* **Given task A**
Convert only the records from the line containing "You are a computer-use" down to the line containing "pyautogui.click(x=341, y=10)", both included, into a two-column CSV with the headers instruction and response. Give one row per request, with its text and its answer each in a single quoted field, line breaks turned into spaces, and the pictures left out.

* **Quoted text**
════════════════

The PRESENT Cryptographic Core built has been integrated with the Voltage Sensor built by Professor Kastner's Research Group. Integrating the core with the sensor ensures that the sensor is stabilised before starting the core and collecting the traces. The clock given to the sensor is the speed at which the core will also be run at, in-order to ensure that we can collect the traces for power consumption without any discrepancies. This implementation also uses the AXI-4 Stream Interconnect for Direct Memory Access.



We are in the process of collecting the traces and running into some issues regarding that. We also need to collect sufficient data in-order to feed it to the classifier.

### 4. CNN CLASSIFIER

Convolutional Neural Networks are commonly used Machine learning Techniques that help in classifying the labeled data into given classes. The following diagram shows an example of the same.

════════════════

* **Data lines**
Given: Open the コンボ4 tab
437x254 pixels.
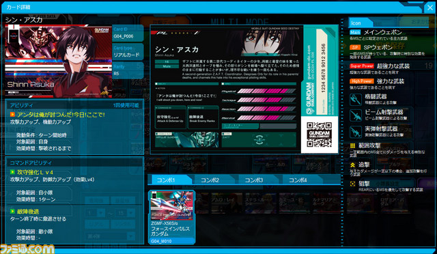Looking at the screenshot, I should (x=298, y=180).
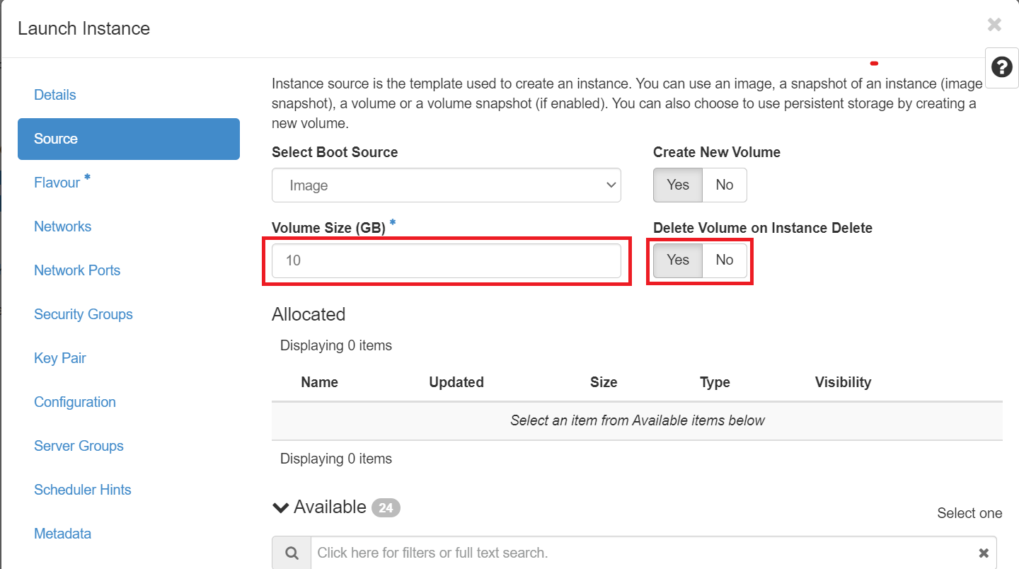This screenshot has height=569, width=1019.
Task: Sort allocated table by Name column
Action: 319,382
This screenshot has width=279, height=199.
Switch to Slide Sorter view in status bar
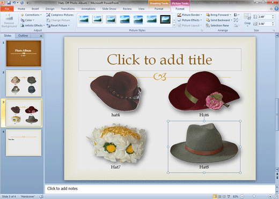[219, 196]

════════════════

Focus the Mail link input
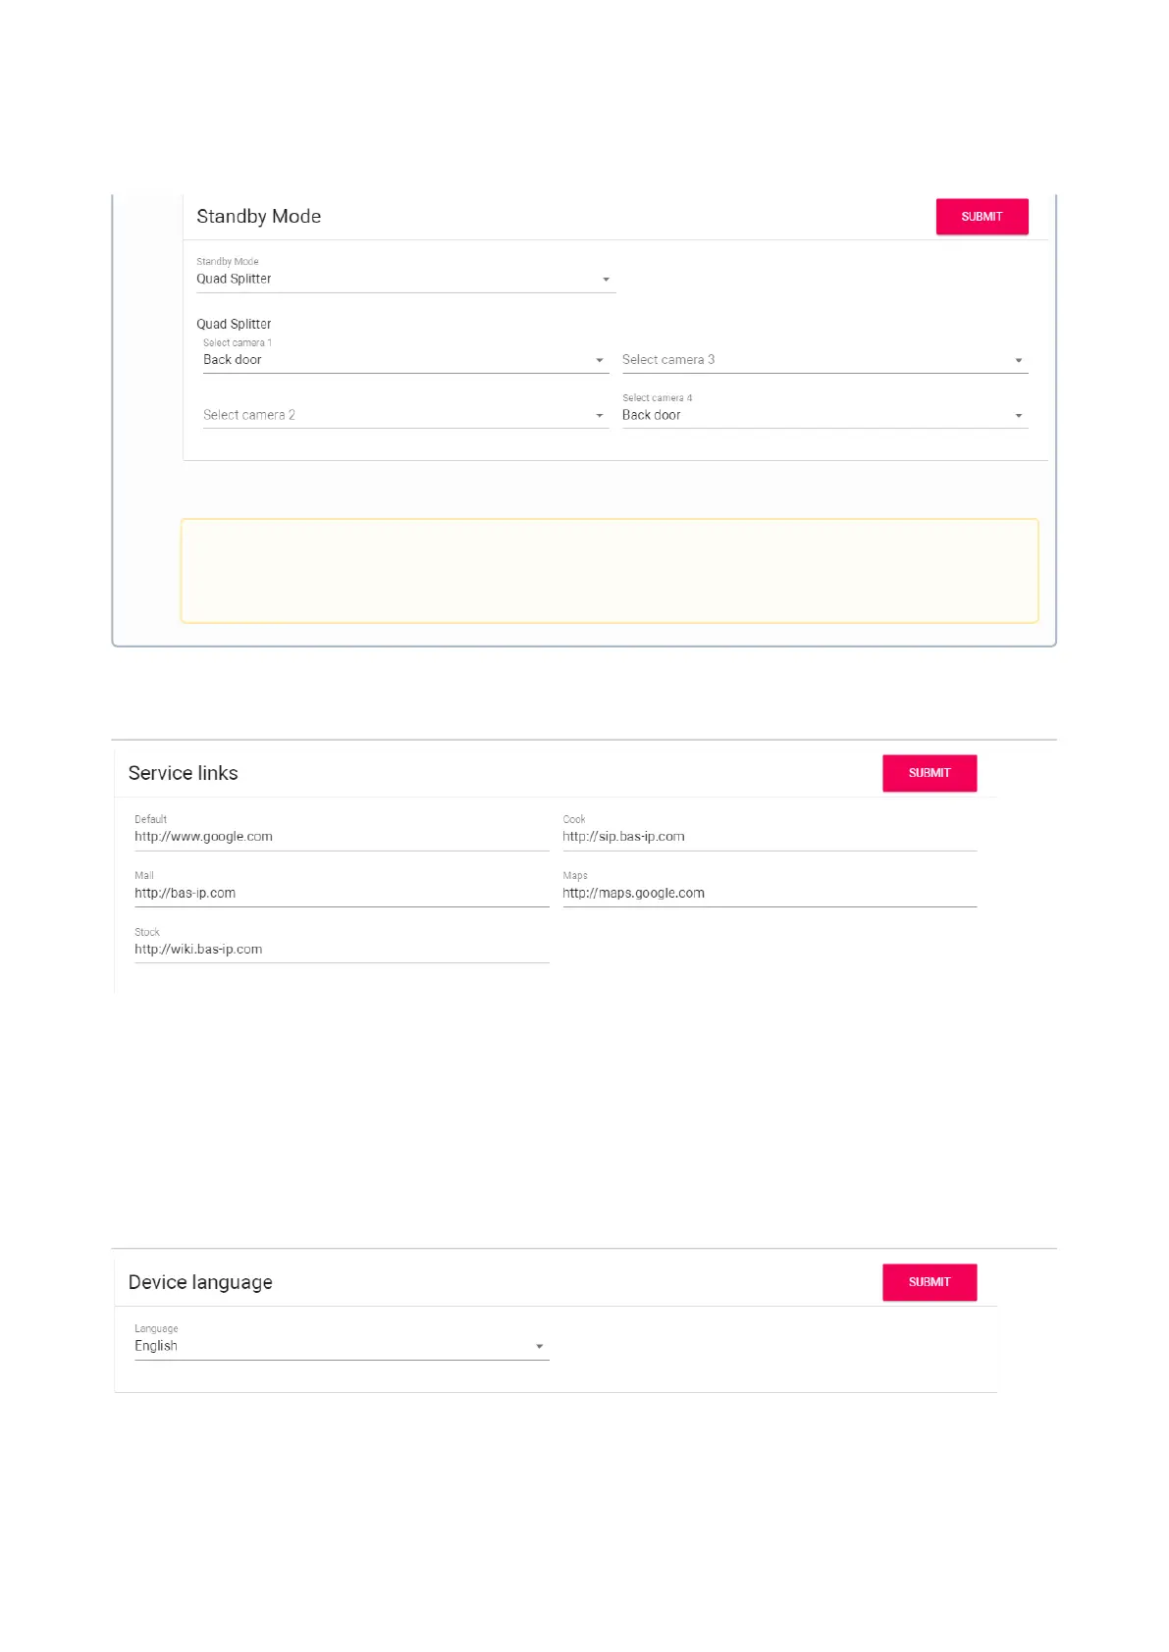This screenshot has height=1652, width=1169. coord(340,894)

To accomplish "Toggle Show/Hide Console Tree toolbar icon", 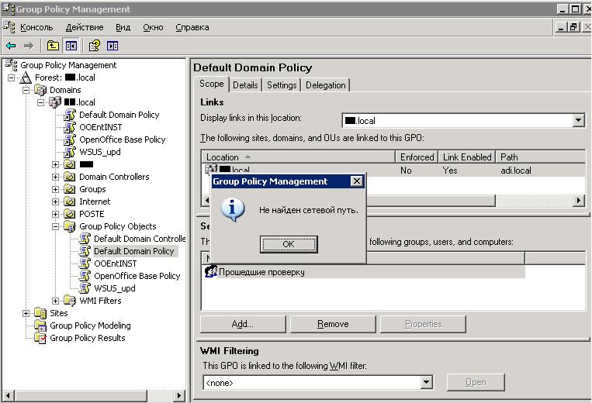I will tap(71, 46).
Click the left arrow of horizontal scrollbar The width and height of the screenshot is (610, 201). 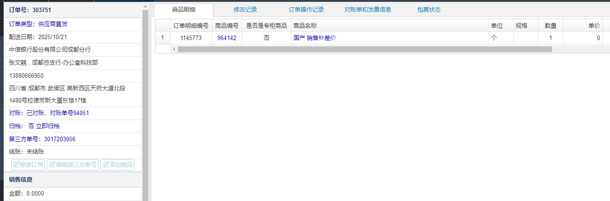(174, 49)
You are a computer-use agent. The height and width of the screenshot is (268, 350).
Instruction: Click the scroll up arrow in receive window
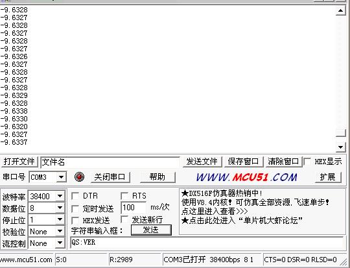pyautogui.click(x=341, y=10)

════════════════

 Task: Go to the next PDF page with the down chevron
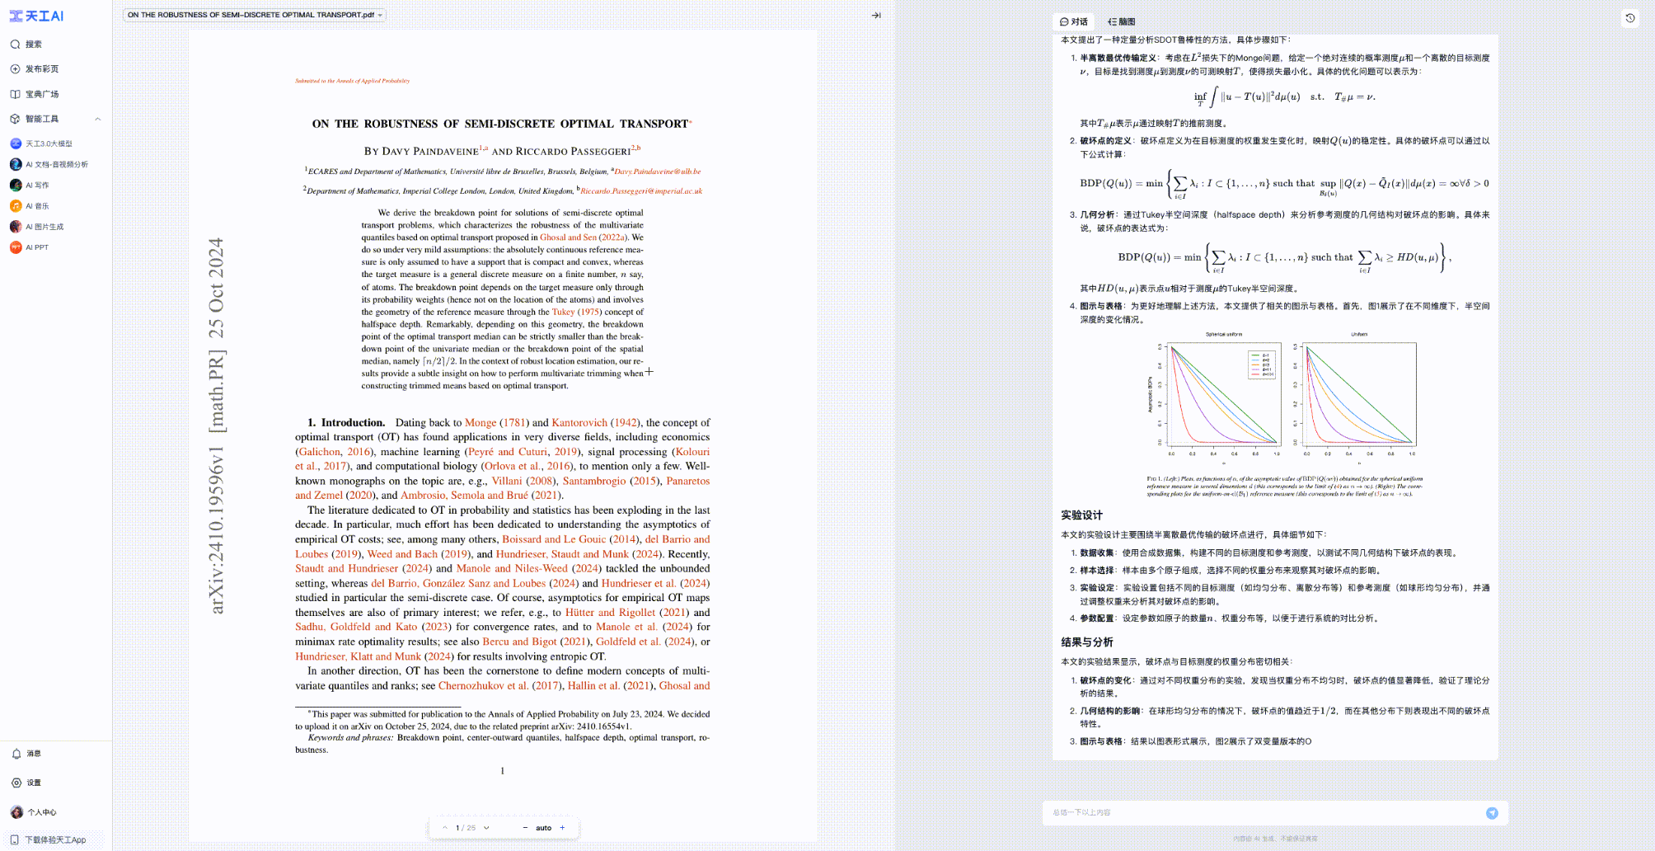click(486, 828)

════════════════

* **Given task B**
Repeat the passage on the PRESENT cryptographic core word for word, from "The PRESENT Cryptographic" down to "Direct Memory Access.".

* **Output A**
instruction,response
"You are a computer-use agent. The height and width of the screenshot is (268, 350). Instruction: Click the scroll up arrow in receive window","pyautogui.click(x=341, y=10)"

* **Output B**
The PRESENT Cryptographic Core built has been integrated with the Voltage Sensor built by Professor Kastner's Research Group. Integrating the core with the sensor ensures that the sensor is stabilised before starting the core and collecting the traces. The clock given to the sensor is the speed at which the core will also be run at, in-order to ensure that we can collect the traces for power consumption without any discrepancies. This implementation also uses the AXI-4 Stream Interconnect for Direct Memory Access.